Meghan Markle complained to the BBC after journalist Amol Rajan reported something wrong.
While speaking on a podcast, Rajan said the 40-year-old had apologized for "misleading" the court, which was not true.
“Initially, Meghan Markle had said she hadn’t helped Scobie with the book. She apologised for misleading the court on this," he said.
But the BBC issued a clarification afterwards, saying, “The Duchess of Sussex has asked us to clarify that she apologised to the court for not remembering email exchanges with her former communications secretary, Jason Knauf, in her evidence, and said that she had no intention to mislead the court.”
During her trial against Associated Newspapers Limited, which owns the Daily Mail, the Mail on Sunday and others, the judge ruled that the tabloid infringed on Meghan's copyright by publishing a letter she wrote to her father in 2018.
However, the newspaper appealed, saying that Meghan had help writing the letter, which would mean it belonged to The Crown.
Knauf told the court that the Duchess knew what she was doing when she wrote the letter, and he claimed he told the couple about Carolyn Durand and Omid Scobie's Finding Freedom biography before it came out in August 2020.
In a statement, Meghan accepted “that Mr. Knauf did provide some information to the authors for the book and that he did so with my knowledge, for a meeting that he planned for with the authors in his capacity as communications secretary."
The brunette beauty ended up winning the case, as the High Court judge said she "had a reasonable expectation of privacy" after the newspaper published contents of the letter.

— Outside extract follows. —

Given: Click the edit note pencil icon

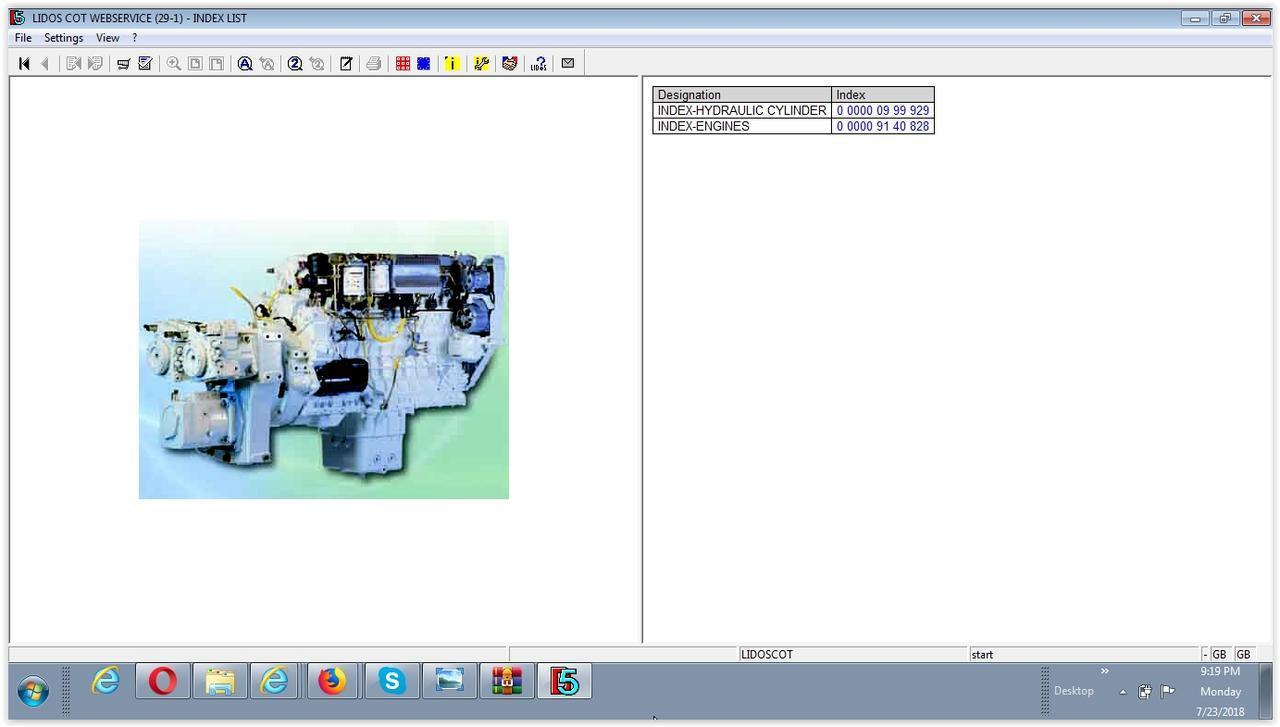Looking at the screenshot, I should pos(346,63).
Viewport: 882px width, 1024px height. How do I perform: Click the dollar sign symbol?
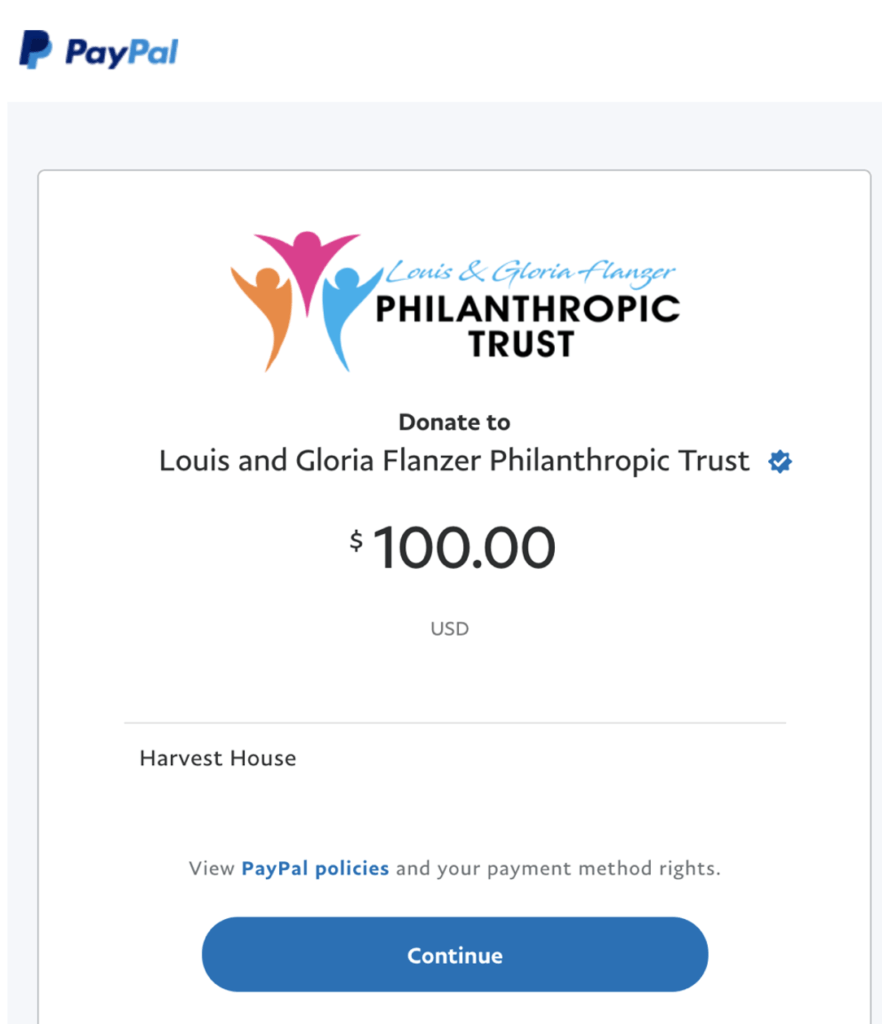pos(356,541)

"This is a victory not just for me, but for anyone who has ever felt scared to stand up for what's right," she said in a statement in December. "While this win is precedent setting, what matters most is that we are now collectively brave enough to reshape a tabloid industry that conditions people to be cruel, and profits from the lies and pain that they create. From day one, I have treated this lawsuit as an important measure of right versus wrong. The defendant has treated it as a game with no rules."